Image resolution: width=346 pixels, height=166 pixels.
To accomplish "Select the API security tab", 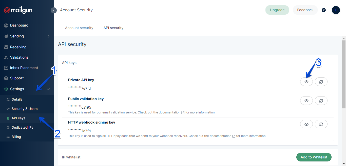I will (x=113, y=28).
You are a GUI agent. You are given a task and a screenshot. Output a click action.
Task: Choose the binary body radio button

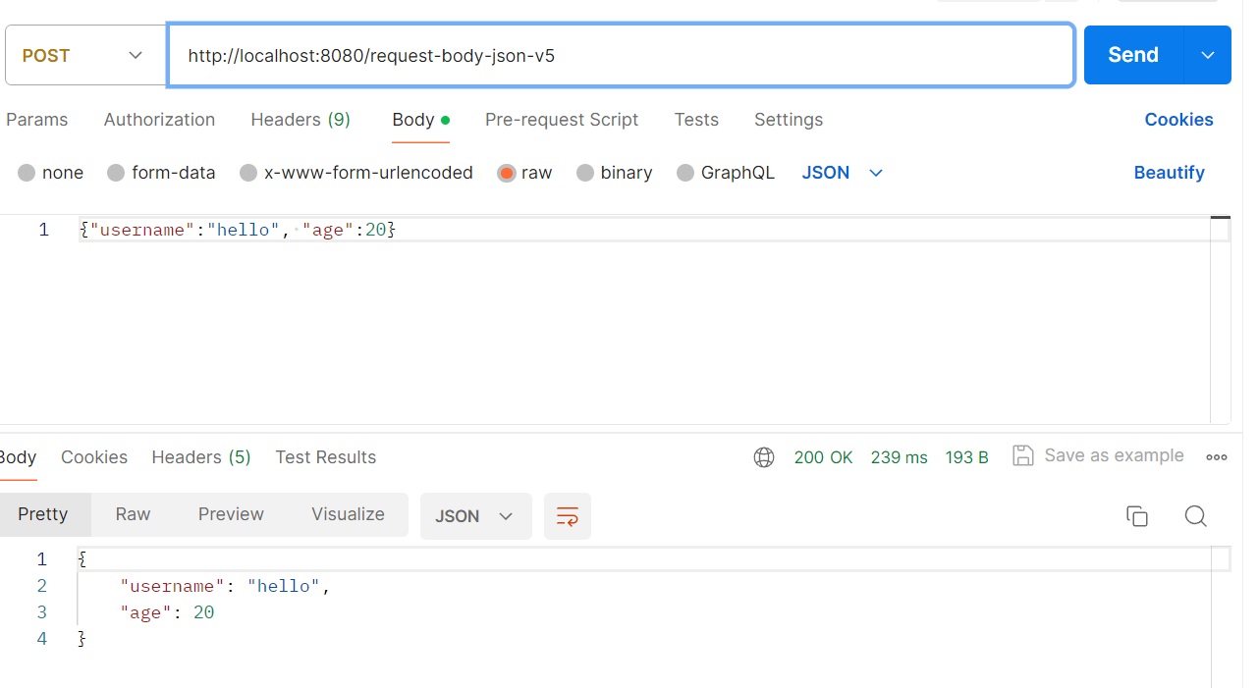(x=585, y=173)
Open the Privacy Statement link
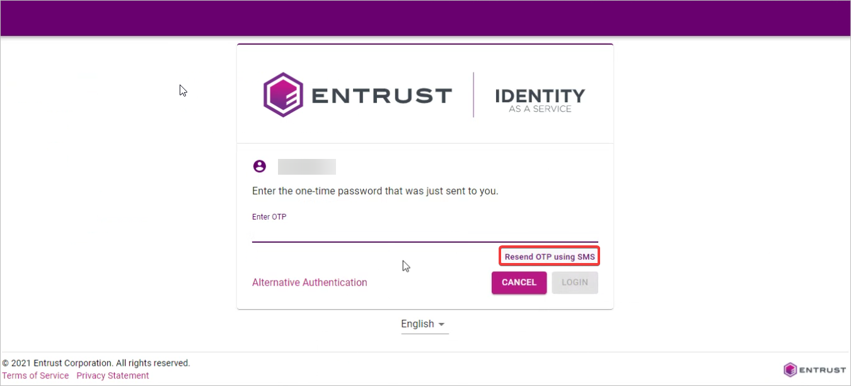Screen dimensions: 851x386 [x=113, y=376]
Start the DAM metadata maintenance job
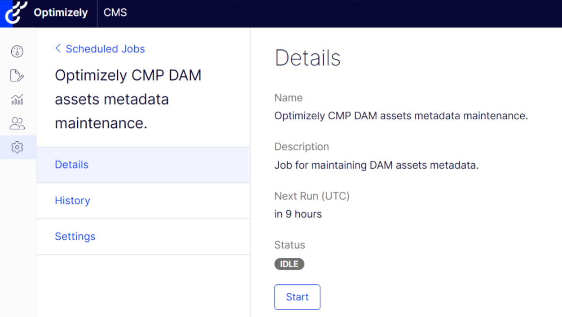 297,297
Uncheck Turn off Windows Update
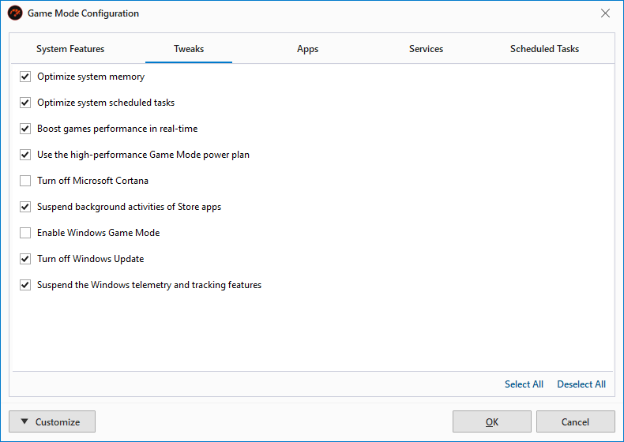Screen dimensions: 624x442 (25, 259)
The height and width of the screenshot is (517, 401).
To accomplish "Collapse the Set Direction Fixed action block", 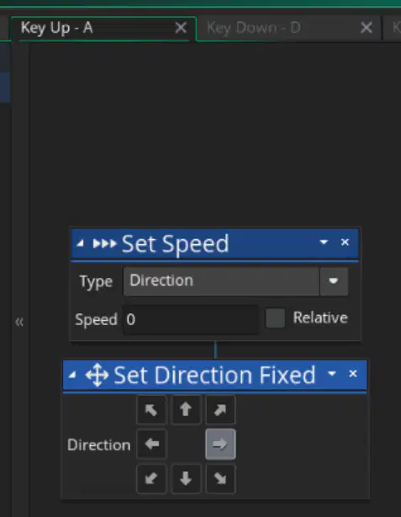I will (72, 375).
- - -
▶ What you need to do
Starting at the line with "Open the Privacy Statement link" in the entries above, write out every line exactly until the line with "The height and" has been written. Include no pictures and nothing more.

▶ Result of this task
Open the Privacy Statement link
Screen dimensions: 851x386 [x=113, y=376]
Start the DAM metadata maintenance job
 297,297
Uncheck Turn off Windows Update
Screen dimensions: 624x442 (25, 259)
The height and width of the screenshot is (517, 401).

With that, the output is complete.